( ... )
“I don’t think your heart is ready to see those hidden parts of me. The ones I’ve tucked away into the deepest and darkest crevices of my mind. No one can fathom the thin threads that are holding my wit and sensibility together. Not even me.”
belle never had a proper sleep schedule; she had no excuse for it but it was like she suffered from insomnia. so whenever iljoon called her after a night shift at the hospital, belle was usually at his apartment or he would be at hers. on this particular night, belle made he drive to his apartment, still in her pyjamas and bare face from getting ready for bed.
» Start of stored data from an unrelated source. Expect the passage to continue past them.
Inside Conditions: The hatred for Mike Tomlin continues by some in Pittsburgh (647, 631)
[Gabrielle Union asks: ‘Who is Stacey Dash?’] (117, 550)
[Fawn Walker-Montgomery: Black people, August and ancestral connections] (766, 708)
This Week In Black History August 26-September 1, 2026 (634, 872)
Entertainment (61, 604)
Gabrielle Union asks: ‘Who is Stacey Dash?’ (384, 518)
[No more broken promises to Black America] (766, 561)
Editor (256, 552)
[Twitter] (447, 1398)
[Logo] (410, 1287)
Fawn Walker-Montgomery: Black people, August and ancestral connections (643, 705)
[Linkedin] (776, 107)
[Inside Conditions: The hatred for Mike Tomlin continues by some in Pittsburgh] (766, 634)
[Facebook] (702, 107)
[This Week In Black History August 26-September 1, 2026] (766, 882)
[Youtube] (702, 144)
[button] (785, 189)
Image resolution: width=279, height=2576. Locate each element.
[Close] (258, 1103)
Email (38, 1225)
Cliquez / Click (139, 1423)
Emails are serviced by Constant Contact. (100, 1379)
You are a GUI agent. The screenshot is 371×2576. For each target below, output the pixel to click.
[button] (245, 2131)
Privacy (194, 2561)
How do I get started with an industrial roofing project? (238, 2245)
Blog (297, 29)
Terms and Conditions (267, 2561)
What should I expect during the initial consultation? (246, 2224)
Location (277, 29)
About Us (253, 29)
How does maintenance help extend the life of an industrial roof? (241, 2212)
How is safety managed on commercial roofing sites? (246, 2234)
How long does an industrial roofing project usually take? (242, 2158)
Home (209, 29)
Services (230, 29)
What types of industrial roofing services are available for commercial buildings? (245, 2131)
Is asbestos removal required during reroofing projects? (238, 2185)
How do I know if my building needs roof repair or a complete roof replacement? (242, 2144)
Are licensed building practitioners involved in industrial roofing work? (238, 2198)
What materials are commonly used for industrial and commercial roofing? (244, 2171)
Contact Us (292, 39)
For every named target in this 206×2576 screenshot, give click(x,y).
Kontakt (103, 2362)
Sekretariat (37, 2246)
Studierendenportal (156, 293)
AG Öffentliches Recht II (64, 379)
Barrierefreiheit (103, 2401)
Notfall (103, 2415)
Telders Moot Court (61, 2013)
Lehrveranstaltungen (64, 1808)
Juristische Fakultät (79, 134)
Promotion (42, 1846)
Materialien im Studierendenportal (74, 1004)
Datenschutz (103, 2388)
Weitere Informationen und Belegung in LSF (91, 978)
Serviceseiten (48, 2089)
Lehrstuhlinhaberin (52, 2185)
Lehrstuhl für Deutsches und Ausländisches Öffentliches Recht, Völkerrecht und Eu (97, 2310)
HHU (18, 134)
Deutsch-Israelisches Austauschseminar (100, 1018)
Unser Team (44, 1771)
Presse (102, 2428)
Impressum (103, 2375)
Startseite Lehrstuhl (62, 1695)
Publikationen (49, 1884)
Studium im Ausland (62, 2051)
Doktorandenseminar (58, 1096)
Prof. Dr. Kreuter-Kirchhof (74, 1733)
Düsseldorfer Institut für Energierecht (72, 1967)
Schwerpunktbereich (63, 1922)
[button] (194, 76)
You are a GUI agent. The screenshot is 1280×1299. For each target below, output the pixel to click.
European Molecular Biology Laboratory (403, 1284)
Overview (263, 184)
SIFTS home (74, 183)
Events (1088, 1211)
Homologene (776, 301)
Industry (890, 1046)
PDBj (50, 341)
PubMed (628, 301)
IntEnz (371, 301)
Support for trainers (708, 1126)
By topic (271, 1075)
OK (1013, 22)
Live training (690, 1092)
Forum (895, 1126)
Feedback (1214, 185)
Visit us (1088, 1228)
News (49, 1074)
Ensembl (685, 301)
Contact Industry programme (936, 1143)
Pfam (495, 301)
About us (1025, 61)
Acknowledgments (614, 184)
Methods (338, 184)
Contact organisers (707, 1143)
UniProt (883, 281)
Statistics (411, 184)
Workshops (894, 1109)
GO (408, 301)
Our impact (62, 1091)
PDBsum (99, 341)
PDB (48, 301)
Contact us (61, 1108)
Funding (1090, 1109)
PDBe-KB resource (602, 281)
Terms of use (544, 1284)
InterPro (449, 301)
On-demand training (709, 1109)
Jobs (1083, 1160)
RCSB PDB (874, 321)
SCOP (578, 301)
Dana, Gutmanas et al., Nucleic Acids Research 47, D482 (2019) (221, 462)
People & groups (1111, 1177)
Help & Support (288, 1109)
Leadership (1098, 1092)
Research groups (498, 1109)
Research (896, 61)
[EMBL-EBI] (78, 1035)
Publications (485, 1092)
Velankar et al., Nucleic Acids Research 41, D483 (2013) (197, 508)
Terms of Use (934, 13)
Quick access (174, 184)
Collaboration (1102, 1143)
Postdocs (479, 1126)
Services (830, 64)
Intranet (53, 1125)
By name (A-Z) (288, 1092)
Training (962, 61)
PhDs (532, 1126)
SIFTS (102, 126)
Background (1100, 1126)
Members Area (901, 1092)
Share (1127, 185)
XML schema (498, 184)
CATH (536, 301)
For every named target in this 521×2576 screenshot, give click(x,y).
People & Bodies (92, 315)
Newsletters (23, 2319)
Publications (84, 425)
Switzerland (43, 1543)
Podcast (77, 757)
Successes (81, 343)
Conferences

they were never too close during high school so it was a surprise for belle (and she was sure it was a surprise for him as well) when the two began to talk more after a bump in at a coffee shop before he was heading to the hospital for a morning shift - was it embarrassing to say that within her three weeks back in seoul that belle already made a trip to the emergency room? she wasn’t sure what they were or what was between them; they were close, but not close enough that iljoon was comfortable enough to share more about him. belle already knew about his job and all the basics yet whenever she tried to dig deeper to know him better, it was like he built a barrier around himself.
feeling his hands on her face, it was like her heart skipped a beat; she wasn’t sure why but it did and she wasn’t sure how to feel about it. maybe it was because they were never this close, never this touchy. “i am ready,” she urged softly, not wanting to push his too much. “i really want to know.”